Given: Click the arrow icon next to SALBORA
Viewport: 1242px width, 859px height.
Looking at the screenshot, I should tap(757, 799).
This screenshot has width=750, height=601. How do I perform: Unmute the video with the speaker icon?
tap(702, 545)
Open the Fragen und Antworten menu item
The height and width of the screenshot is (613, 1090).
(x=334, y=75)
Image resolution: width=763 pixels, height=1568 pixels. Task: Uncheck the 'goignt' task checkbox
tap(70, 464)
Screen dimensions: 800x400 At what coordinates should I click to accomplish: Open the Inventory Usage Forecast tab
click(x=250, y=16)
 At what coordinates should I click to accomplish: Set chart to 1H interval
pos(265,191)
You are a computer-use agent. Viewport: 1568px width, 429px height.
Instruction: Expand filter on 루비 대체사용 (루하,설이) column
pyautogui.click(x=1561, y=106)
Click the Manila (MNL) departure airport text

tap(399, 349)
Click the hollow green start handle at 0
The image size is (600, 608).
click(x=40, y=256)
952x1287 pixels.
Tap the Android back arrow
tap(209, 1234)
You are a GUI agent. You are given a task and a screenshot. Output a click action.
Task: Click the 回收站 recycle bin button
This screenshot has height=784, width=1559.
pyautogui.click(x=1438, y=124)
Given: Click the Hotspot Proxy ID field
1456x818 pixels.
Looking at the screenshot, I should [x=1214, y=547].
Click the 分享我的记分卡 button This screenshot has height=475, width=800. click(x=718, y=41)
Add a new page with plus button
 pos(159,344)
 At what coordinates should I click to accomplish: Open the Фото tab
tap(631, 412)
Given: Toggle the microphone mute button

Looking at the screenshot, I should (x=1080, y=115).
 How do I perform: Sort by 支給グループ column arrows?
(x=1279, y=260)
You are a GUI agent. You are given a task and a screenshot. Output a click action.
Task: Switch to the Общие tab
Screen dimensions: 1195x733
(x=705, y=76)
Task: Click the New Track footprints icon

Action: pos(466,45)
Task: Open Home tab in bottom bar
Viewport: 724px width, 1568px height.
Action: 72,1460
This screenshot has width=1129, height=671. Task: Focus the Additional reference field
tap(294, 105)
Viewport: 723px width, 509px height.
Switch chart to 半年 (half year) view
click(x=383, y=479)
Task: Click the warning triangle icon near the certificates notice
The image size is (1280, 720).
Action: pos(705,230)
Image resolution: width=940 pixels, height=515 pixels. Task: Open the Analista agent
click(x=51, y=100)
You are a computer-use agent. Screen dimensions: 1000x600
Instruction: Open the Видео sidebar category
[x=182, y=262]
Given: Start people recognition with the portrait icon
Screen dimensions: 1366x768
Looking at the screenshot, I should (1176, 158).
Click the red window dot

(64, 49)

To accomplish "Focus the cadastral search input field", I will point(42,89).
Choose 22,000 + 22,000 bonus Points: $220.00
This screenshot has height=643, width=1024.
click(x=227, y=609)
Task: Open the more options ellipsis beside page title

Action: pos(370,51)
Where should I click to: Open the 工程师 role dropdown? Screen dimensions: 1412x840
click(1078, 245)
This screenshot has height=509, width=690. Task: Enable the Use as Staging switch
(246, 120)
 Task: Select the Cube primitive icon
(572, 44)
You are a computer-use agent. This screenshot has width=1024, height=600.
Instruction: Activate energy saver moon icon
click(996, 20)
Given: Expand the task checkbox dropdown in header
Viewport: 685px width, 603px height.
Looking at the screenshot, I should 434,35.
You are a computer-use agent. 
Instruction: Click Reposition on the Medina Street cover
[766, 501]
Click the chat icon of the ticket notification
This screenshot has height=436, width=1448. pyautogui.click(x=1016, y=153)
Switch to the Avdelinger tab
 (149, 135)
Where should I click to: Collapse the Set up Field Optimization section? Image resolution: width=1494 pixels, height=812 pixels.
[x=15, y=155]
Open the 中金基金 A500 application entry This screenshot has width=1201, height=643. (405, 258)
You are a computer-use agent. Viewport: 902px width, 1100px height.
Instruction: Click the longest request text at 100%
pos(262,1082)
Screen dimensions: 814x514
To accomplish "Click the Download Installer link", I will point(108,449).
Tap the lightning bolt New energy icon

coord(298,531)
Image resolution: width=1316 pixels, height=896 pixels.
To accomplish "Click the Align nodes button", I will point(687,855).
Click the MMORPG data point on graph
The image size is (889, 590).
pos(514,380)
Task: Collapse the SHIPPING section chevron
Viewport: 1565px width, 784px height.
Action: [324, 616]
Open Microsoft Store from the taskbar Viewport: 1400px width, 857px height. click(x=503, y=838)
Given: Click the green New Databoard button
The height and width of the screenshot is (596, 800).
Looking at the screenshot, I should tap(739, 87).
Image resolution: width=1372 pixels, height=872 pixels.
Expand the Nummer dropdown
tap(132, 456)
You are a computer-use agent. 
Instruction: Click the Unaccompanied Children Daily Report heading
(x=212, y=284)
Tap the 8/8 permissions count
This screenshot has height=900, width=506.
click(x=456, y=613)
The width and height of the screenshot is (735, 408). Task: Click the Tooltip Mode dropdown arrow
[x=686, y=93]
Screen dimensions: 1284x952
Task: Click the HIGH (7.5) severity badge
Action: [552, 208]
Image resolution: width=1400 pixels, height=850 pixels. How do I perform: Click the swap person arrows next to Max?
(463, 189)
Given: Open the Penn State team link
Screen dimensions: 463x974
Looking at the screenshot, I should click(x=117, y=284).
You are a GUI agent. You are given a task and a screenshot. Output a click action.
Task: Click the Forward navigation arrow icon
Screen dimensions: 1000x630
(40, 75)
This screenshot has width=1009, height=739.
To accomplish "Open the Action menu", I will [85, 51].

:: EXERCISE ::
Could you turn these records into a numbered list, leaving out the blank lines?

:: SOLVED PROBLEM ::
1. Given: Click the arrow icon next to SALBORA
2. Viewport: 1242px width, 859px height.
3. Looking at the screenshot, I should tap(757, 799).
4. This screenshot has width=750, height=601. How do I perform: Unmute the video with the speaker icon?
5. tap(702, 545)
6. Open the Fragen und Antworten menu item
7. The height and width of the screenshot is (613, 1090).
8. (x=334, y=75)
9. Image resolution: width=763 pixels, height=1568 pixels. Task: Uncheck the 'goignt' task checkbox
10. tap(70, 464)
11. Screen dimensions: 800x400 At what coordinates should I click to accomplish: Open the Inventory Usage Forecast tab
12. click(x=250, y=16)
13.  At what coordinates should I click to accomplish: Set chart to 1H interval
14. pos(265,191)
15. You are a computer-use agent. Viewport: 1568px width, 429px height.
16. Instruction: Expand filter on 루비 대체사용 (루하,설이) column
17. pyautogui.click(x=1561, y=106)
18. Click the Manila (MNL) departure airport text
19. tap(399, 349)
20. Click the hollow green start handle at 0
21. The image size is (600, 608).
22. click(x=40, y=256)
23. 952x1287 pixels.
24. Tap the Android back arrow
25. tap(209, 1234)
26. You are a GUI agent. You are given a task and a screenshot. Output a click action.
27. Task: Click the 回收站 recycle bin button
28. This screenshot has height=784, width=1559.
29. pyautogui.click(x=1438, y=124)
30. Given: Click the Hotspot Proxy ID field
31. 1456x818 pixels.
32. Looking at the screenshot, I should [x=1214, y=547].
33. Click the 分享我的记分卡 button This screenshot has height=475, width=800. click(x=718, y=41)
34. Add a new page with plus button
35.  pos(159,344)
36.  At what coordinates should I click to accomplish: Open the Фото tab
37. tap(631, 412)
38. Given: Toggle the microphone mute button
39. Looking at the screenshot, I should (x=1080, y=115).
40.  How do I perform: Sort by 支給グループ column arrows?
41. (x=1279, y=260)
42. You are a GUI agent. You are given a task and a screenshot. Output a click action.
43. Task: Switch to the Общие tab
44. Screen dimensions: 1195x733
45. (x=705, y=76)
46. Task: Click the New Track footprints icon
47. Action: pos(466,45)
48. Task: Open Home tab in bottom bar
49. Viewport: 724px width, 1568px height.
50. Action: 72,1460
51. This screenshot has width=1129, height=671. Task: Focus the Additional reference field
52. tap(294, 105)
53. Viewport: 723px width, 509px height.
54. Switch chart to 半年 (half year) view
55. click(x=383, y=479)
56. Task: Click the warning triangle icon near the certificates notice
57. The image size is (1280, 720).
58. Action: pos(705,230)
59. Image resolution: width=940 pixels, height=515 pixels. Task: Open the Analista agent
60. click(x=51, y=100)
61. You are a computer-use agent. Screen dimensions: 1000x600
62. Instruction: Open the Видео sidebar category
63. [x=182, y=262]
64. Given: Start people recognition with the portrait icon
65. Screen dimensions: 1366x768
66. Looking at the screenshot, I should (1176, 158).
67. Click the red window dot
68. (64, 49)
69. To accomplish "Focus the cadastral search input field", I will point(42,89).
70. Choose 22,000 + 22,000 bonus Points: $220.00
71. This screenshot has height=643, width=1024.
72. click(x=227, y=609)
73. Task: Open the more options ellipsis beside page title
74. Action: pos(370,51)
75. Where should I click to: Open the 工程师 role dropdown? Screen dimensions: 1412x840
76. click(1078, 245)
77. This screenshot has height=509, width=690. Task: Enable the Use as Staging switch
78. (246, 120)
79.  Task: Select the Cube primitive icon
80. (572, 44)
81. You are a computer-use agent. This screenshot has width=1024, height=600.
82. Instruction: Activate energy saver moon icon
83. click(996, 20)
84. Given: Expand the task checkbox dropdown in header
85. Viewport: 685px width, 603px height.
86. Looking at the screenshot, I should 434,35.
87. You are a computer-use agent. 
88. Instruction: Click Reposition on the Medina Street cover
89. [766, 501]
90. Click the chat icon of the ticket notification
91. This screenshot has height=436, width=1448. pyautogui.click(x=1016, y=153)
92. Switch to the Avdelinger tab
93.  (149, 135)
94. Where should I click to: Collapse the Set up Field Optimization section? Image resolution: width=1494 pixels, height=812 pixels.
95. [x=15, y=155]
96. Open the 中金基金 A500 application entry This screenshot has width=1201, height=643. (405, 258)
97. You are a computer-use agent. Viewport: 902px width, 1100px height.
98. Instruction: Click the longest request text at 100%
99. pos(262,1082)
100. Screen dimensions: 814x514
101. To accomplish "Click the Download Installer link", I will point(108,449).
102. Tap the lightning bolt New energy icon
103. coord(298,531)
104. Image resolution: width=1316 pixels, height=896 pixels.
105. To accomplish "Click the Align nodes button", I will point(687,855).
106. Click the MMORPG data point on graph
107. The image size is (889, 590).
108. pos(514,380)
109. Task: Collapse the SHIPPING section chevron
110. Viewport: 1565px width, 784px height.
111. Action: [324, 616]
112. Open Microsoft Store from the taskbar Viewport: 1400px width, 857px height. click(x=503, y=838)
113. Given: Click the green New Databoard button
114. The height and width of the screenshot is (596, 800).
115. Looking at the screenshot, I should tap(739, 87).
116. Image resolution: width=1372 pixels, height=872 pixels.
117. Expand the Nummer dropdown
118. tap(132, 456)
119. You are a computer-use agent. 
120. Instruction: Click the Unaccompanied Children Daily Report heading
121. (x=212, y=284)
122. Tap the 8/8 permissions count
123. This screenshot has height=900, width=506.
124. click(x=456, y=613)
125. The width and height of the screenshot is (735, 408). Task: Click the Tooltip Mode dropdown arrow
126. [x=686, y=93]
127. Screen dimensions: 1284x952
128. Task: Click the HIGH (7.5) severity badge
129. Action: [552, 208]
130. Image resolution: width=1400 pixels, height=850 pixels. How do I perform: Click the swap person arrows next to Max?
131. (463, 189)
132. Given: Open the Penn State team link
133. Screen dimensions: 463x974
134. Looking at the screenshot, I should click(x=117, y=284).
135. You are a GUI agent. You are given a task and a screenshot. Output a click action.
136. Task: Click the Forward navigation arrow icon
137. Screen dimensions: 1000x630
138. (40, 75)
139. This screenshot has width=1009, height=739.
140. To accomplish "Open the Action menu", I will [85, 51].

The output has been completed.